Girard College, College and Corinthian Avenues, for the care and training of orphan boys; founded by Stephen Girard, a native of France, who at his death, in 1831, left his estate for this purpose. Main building, architect, Thomas Ustick Walter, architect of the Capitol at Washington, probably the finest architectural specimen in Philadelphia, modeled after a Greek temple, white marble, covers an area of 34,344 feet, exclusive of eleven marble steps by which it is approached on every side; a colonnade of 34 Corinthian columns aid in supporting the marble roof, each column 6 feet in diameter and 55 feet high, the diameter of corner columns being increased 1½ inches to overcome apparent reduction of size from their insulated position; bases 9 feet 3 inches in diameter, 3 feet 2 inches high, capitals 8 feet 6 inches high and 9 feet 4 inches wide; each shaft, as well as the bases, consists of a single piece, without vertical joints; at each end of the three story building is a vestibule, the ceilings of which are supported by eight columns, whose shafts are composed of a single stone; corner-stone was laid July 4, 1834, and the completed building transferred to the Board of Directors, 1847. In the first vestibule is white marble sarcophagus, with body of Stephen Girard, and his statue by Gevelot; the memorial room contains portrait of Girard, by J. R. Lambdin, copy from posthumous portrait by Bass Otis in Masonic Temple; interesting collection of furniture; pictures; china; silverware, and fine marble bust of Napoleon I, by Canova, presented to Girard by Joseph Bonaparte.
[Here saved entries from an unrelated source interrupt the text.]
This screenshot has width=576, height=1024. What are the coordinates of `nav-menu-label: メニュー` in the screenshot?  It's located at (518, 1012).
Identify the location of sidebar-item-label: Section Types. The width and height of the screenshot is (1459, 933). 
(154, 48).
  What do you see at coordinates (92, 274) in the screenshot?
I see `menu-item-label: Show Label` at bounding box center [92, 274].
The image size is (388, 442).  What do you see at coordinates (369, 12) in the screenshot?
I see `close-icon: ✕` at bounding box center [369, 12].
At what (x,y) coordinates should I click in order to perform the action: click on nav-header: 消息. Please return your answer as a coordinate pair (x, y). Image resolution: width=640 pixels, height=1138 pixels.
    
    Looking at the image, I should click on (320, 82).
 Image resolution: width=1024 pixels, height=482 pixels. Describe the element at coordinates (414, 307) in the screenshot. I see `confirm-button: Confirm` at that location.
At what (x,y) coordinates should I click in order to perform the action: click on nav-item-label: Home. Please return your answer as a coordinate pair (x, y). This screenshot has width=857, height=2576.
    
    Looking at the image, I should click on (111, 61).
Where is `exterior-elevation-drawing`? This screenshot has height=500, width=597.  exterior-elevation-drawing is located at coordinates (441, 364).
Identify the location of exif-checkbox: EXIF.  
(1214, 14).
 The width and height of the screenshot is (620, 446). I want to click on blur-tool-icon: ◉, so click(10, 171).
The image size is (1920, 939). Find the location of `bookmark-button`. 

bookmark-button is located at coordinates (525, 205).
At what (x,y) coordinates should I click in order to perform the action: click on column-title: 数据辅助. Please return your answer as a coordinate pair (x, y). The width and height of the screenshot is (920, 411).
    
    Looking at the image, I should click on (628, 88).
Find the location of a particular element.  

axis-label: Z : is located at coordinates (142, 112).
Present capacity, 1520 boys, admitted from six to ten years of age and graduated fourteen to sixteen years of age, preference of admission is given to those born within the old Philadelphia city limits, next in consideration those born in Pennsylvania, and third group, boys born in the cities of New York and New Orleans. There are several hundred on waiting list.
Equipment comprises ten white marble buildings for school and house purposes, chapel seating 1600, and other buildings, also plant for heat, light, and power, inclosed on forty acres with a ten-foot high stone wall. Endowment now about $29,000,000. Soldiers’ and sailors’ monument on campus, in memory of the graduates who served in the Civil War; sculptor, J. Massey Rhind. Clergymen are excluded by Girard’s will, “that the boys might be kept free from denominational controversies.” Bible has always had a foremost place in the teaching of the college; Chapel speakers are laymen of prominence in the professional and business world.